Aurais-je su,même maladroit évoquer l’indicible
Et traquer ces secondes comme des heures
Afin que ma mémoire dépose
Témoin dérisoire et magnifique
Brodant de tardives arabesques au seuil du néant?
Oui ce me semble j’aurais trouvé
Pour toi les mots des lettres les plus forts
Et les ayant sculptés je t’aurais donné
La meilleure part de moi,le souffle de ma vie
Et tu aurais aimé,c’est sûr
Chaque lettre de chaque mot
Arrachée au destin rapace et délirant
J’aurais été ton poème entr’ouvert sur la nuit
Le sort aurait peut-être adouci ma misère
En laissant à ma main une ombre de talent
Pour que je te pénètre à t’en désespérer
Au reste de tes jours et je serais mort prince
Heureux de ta rencontre.
Pour toujours enfin je serais rimbaldien
Aux semelles légères à courir avec toi
A Florence et Venise
Aux dunes et aux ergs de Mauritanie.
Ces orages d’acier m’auraient condamné
A rester cet ardent cavalier
Frère des troubadours
Ami des guitaristes et jongleur de mots
Toi,tu aurais aimé,tu aurais gardé
Bien longtemps,bien toujours
Superbe actrice,ces monologues
Enfin j’aurais été l’auteur
Des verbes de réalité
Que ta bouche meurtrie aurait incantés
De tes multiples profondeurs
Celles que je connaissais bien avant
Que de rejoindre le bataillon des perdus.

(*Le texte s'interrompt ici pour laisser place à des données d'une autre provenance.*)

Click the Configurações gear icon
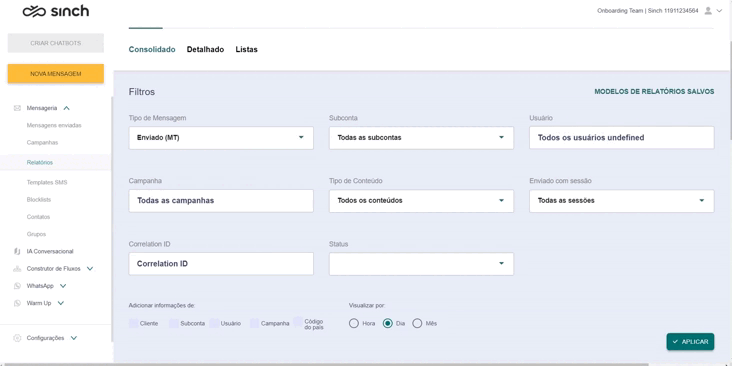Viewport: 732px width, 366px height. [x=17, y=338]
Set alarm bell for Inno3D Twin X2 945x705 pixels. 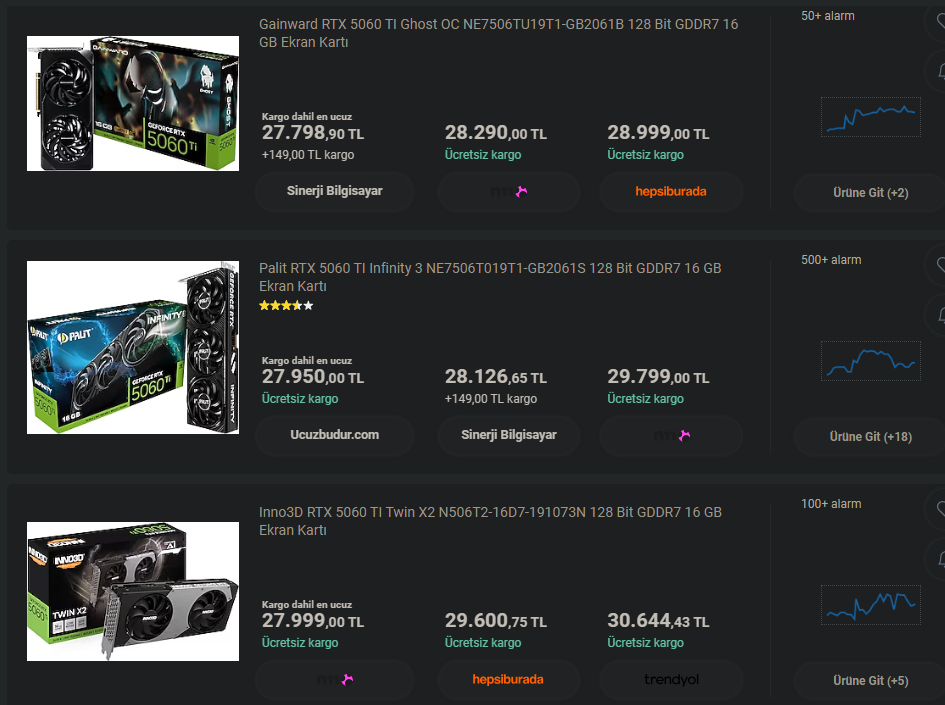[x=936, y=560]
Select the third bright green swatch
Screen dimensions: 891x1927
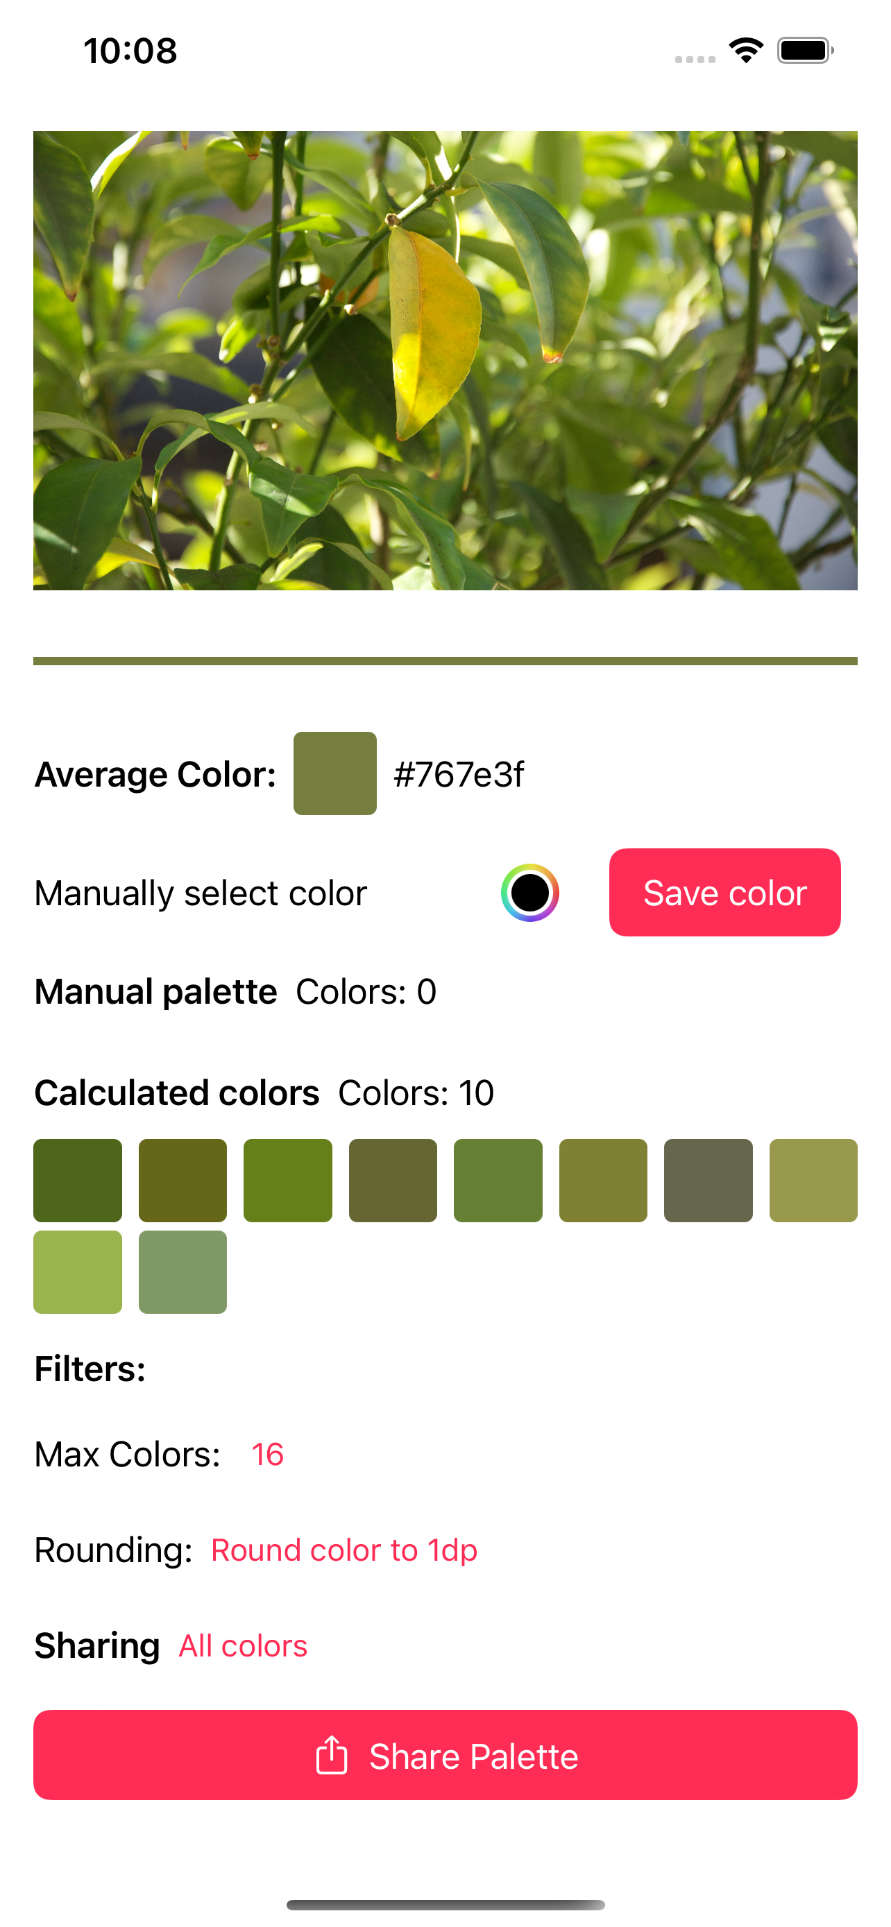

Et sur ces crêtes qui t’impressionnent
J’aurais laissé parmi tant d’autres
L’empreinte de mes doigts crispés
Sur ces rocs comme sur ton corps
Sous l’infini silence des oiseaux
Oui,Amour,tu aurais aimé
Quand après mon départ
Une vie aurait doucement pris son vol
Dans ton ventre habité.
Si j’avais été un soldat
Rebelle ou résigné,cela importe peu
Si j’étais tombé en ces lieux un peu tiens
Je sais que jamais je ne t’aurais déçue.